Sono migliaia gli sfollati in seguito alla conquista di Ganduz, nel nord, da parte dei miliziani Taliban. In tutto il paese 160 mila famiglie di profughi sono fuggiti dalle zone dei combattimenti, molte delle quali dirette verso la capitale. Dall’inizio di maggio l’offensiva dei jihadisti ha ripreso vigore in vista del ritiro delle truppe straniere. Secondo un comunicato dei Taliban pubblicato sui social, il 20% del territorio è sotto il loro controllo, ma l’esercito smentisce bollando il comunicato come propaganda.

Somalia

Ieri sono state eseguite, nel Puntaland, le condanne a morte di 21 appartenenti al movimento terroristico Shebab. Una corte militare locale nella provincia autonoma li ha ritenuti responsabili di diversi attacchi contro obiettivi governativi e contri i civili. Nello stesso giorno, il movimento Shebab ha attaccato una caserma a Mudugh uccidendo 20 soldati.

Libia

Nella regione meridionale è nato un movimento civile non armato, che minaccia di chiudere i pozzi e bloccare l’estrazione e l’esportazione di petrolio dai giacimenti di Sharar e El-Fil. Il movimento è stato denominato “L’Ira del Fezzan” e rivendica una maggiore equità nella distribuzione delle entrate dello Stato e soprattutto una maggiore presenza di rappresentanti della regione nelle istituzioni pubbliche. La regione meridionale è formalmente sotto il controllo dell’esercito nazionale libico del generale Haftar.

Iran

Il presidente del Parlamento, Mohammed Baker Qalibaf ha annunciato che non verranno permessi ulteriori accessi dell’AIEA (Agenzia Internazionale per l’Energia Atomica) per le ispezioni nelle centrali nucleari iraniane. La proroga di tre mesi è scaduta e non è stato raggiunto un nuovo accordo. L’AIEA aveva avanzato la richiesta ufficiale per la proroga, ma il rappresentante iraniano ha detto che Teheran non è obbligata a rispondere. Le dichiarazioni di Qalibaf complicheranno ulteriormente i negoziati di Vienna che vanno avanti tra molte difficoltà.

Arabia Saudita

Le autorità giudiziarie saudite hanno rilasciato Nassima Sada e Samar Badawi, due attiviste per i diritti delle donne, arrestate nel 2018. Erano state arrestate, insieme ad altre donne, nel luglio 2018 per le loro attività contro il sistema della Wilaya (supremazia maschile sulla donna).

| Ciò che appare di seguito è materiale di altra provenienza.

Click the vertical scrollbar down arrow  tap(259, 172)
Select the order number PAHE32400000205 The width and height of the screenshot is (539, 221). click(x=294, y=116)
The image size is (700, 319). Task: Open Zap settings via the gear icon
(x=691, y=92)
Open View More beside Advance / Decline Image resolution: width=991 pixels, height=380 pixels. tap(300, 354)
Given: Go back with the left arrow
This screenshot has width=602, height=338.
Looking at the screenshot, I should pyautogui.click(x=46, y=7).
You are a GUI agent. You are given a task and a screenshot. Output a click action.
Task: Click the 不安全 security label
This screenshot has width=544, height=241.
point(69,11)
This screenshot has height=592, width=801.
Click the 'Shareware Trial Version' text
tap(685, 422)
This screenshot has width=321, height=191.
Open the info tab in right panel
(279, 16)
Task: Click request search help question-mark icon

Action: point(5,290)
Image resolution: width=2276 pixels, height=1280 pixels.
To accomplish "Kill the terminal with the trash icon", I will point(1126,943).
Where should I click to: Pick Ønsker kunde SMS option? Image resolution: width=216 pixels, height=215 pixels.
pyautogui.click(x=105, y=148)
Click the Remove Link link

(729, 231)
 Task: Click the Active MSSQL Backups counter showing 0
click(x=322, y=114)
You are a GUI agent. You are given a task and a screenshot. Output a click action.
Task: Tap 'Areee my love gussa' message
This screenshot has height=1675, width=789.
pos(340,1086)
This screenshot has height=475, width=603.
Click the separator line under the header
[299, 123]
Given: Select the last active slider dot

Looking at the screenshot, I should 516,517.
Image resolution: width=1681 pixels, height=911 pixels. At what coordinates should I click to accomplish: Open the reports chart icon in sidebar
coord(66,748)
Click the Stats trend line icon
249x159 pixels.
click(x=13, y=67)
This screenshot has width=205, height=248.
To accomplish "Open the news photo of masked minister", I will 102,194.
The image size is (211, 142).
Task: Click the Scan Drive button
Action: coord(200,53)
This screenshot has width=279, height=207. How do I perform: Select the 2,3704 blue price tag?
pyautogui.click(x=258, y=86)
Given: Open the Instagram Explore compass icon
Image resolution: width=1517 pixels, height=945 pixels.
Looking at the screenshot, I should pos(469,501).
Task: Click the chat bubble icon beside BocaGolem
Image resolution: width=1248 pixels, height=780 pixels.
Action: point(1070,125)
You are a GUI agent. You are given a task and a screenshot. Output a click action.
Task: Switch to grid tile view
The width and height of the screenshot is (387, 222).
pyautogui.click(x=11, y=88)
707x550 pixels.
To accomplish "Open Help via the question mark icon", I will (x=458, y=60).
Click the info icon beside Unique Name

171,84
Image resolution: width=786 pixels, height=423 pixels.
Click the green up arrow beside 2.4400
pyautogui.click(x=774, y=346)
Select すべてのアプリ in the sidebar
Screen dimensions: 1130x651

Tre anni di carcere senza aver compiuto un reato è un pesante fardello da supportare.

Sudan

Il governo sudanese ha comunicato che consegnerà alla Corte Penale Internazionale i responsabili dei crimini in Darfur, senza però fornire dettagli sui i loro nomi. La decisione è avvenuta dopo l’incontro con la procuratrice Bensouda. Khartoum aveva promesso di consegnare l’ex dittatore Al-Bashir, ma finora non è ancora avvenuto. Al-Bashir è sotto processo in Sudan per corruzione.